Computer-aided detection and diagnosis in ECG signals for heart diseases are gaining increasing attention. However, developing and selecting the highly performing diagnostic model suitable for clinical implications is still challenging. In this paper, we proposed a combined network of convolutional neural network (CNN) and Recurrent Neural Network (RNN), designed for the classification of ECG heart signals for diagnostic purpose. The proposed network consists of 2 convolutional layers with 5 × 5 kernels and ReLU activations, followed by 4 residual blocks, 2 bidirectional long short-term memory (biLSTM) layers, as well as 2 fully connected layers. Each residual block involved the structure of a Squeeze-and-Excitation Network (SENet) with lightweight property to recalibrate the feature map of the network. The last dense layer has 5 outputs, equivalent to the classes considered: non-ectopic beats, supraventricular ectopic beats, ventricular ectopic beats, fusion beats, and unknown beats.
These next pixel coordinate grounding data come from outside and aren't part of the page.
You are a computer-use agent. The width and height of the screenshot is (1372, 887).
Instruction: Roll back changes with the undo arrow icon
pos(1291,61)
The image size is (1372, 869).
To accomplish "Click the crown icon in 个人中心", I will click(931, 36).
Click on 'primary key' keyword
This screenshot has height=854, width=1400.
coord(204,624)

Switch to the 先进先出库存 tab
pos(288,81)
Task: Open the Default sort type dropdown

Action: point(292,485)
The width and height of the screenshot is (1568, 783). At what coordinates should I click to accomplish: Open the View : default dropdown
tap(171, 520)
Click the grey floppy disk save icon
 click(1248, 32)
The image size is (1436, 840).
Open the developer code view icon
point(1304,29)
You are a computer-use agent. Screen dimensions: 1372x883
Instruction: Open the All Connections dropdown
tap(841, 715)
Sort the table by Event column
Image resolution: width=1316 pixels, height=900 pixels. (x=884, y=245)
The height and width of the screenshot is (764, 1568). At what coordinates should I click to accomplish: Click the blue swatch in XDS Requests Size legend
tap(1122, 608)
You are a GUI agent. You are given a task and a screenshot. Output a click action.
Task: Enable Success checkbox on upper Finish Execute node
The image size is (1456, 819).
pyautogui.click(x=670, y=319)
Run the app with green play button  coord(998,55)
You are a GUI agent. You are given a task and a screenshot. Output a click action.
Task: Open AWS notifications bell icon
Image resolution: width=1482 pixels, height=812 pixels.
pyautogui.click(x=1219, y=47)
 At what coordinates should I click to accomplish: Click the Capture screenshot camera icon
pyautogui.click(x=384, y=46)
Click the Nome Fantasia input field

To train and evaluate the combined CNN and RNN, we transferred the knowledge acquired on beat classification tasks in 2017 PhysioNet/CinC Challenge to that in PhysionNet's MIT-BIH dataset. The developed network achieved a recognition sensitivity of 95.90%, accuracy = 95.90% and specificity = 96.34% with classification time of single sample = 6.23 s in detecting 5 ECG classes. A comparative analysis proved the high performance of the proposed combined CNN and RNN against previous methods, demonstrating the potential of our proposed network in the analysis of beat patterns. The proposed model can be applied in cloud computing or implemented in mobile devices to evaluate cardiac health with the highest precision.